Self-discipline and abstinence in some form and degree is a part of religious practice within many religious and spiritual traditions. A more dedicated ascetical lifestyle is associated particularly with monks, yogis or priests, but any individual may choose to lead an ascetic life. Shakyamuni Gautama (who left a more severe ascetism to seek a reasoned "middle way" of balanced life), Mahavir Swami, Anthony the Great (St. Anthony of the Desert), Francis of Assisi, and Mahatma Gandhi can all be considered ascetics. Many of these men left their families, possessions, and homes to live a mendicant life, and in the eyes of their followers demonstrated great spiritual attainment, or enlightenment.

Data |

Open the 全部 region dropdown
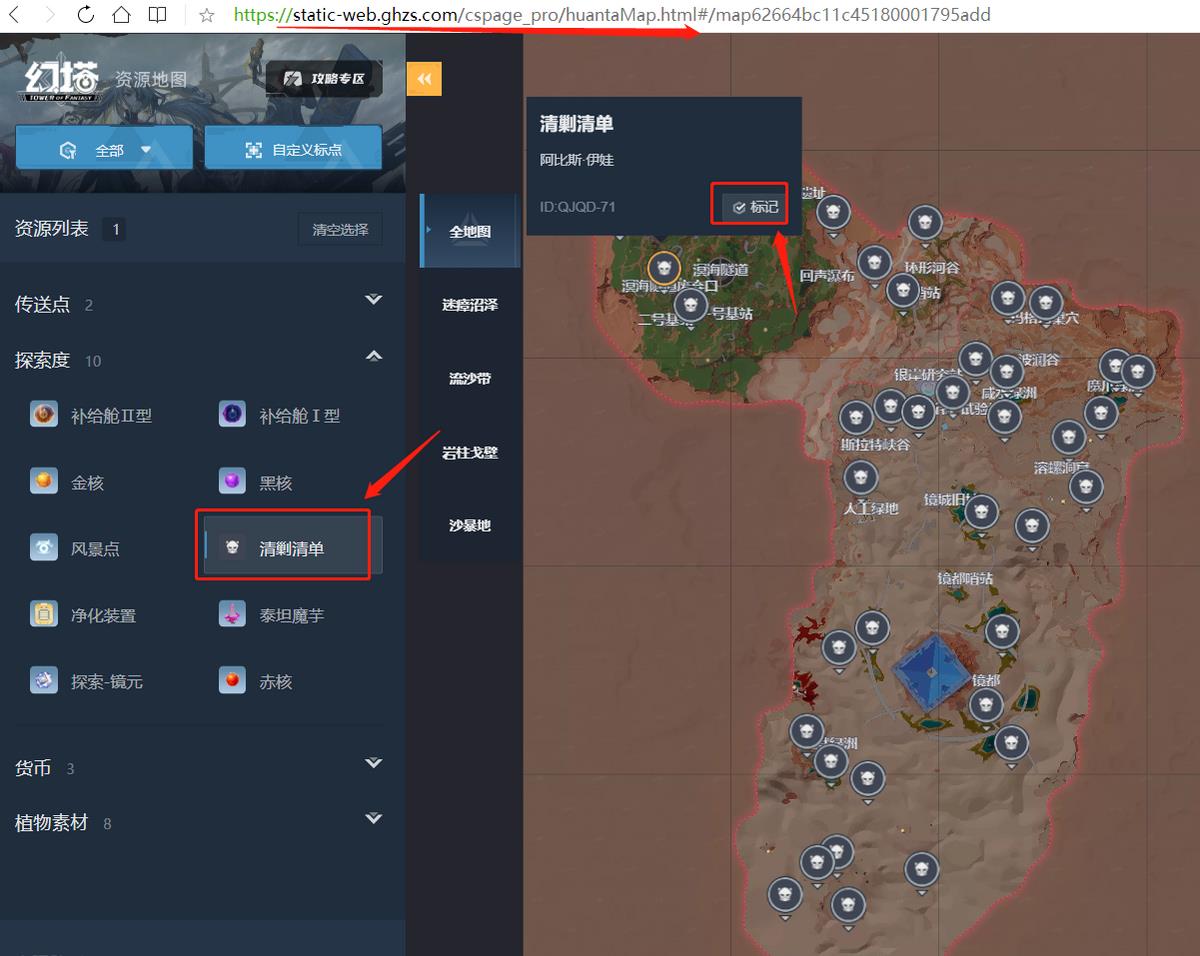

What is asked | According to the text on asceticism, with whom is a more dedicated ascetical lifestyle particularly associated?

Solved exercise | Monks, yogis, or priests.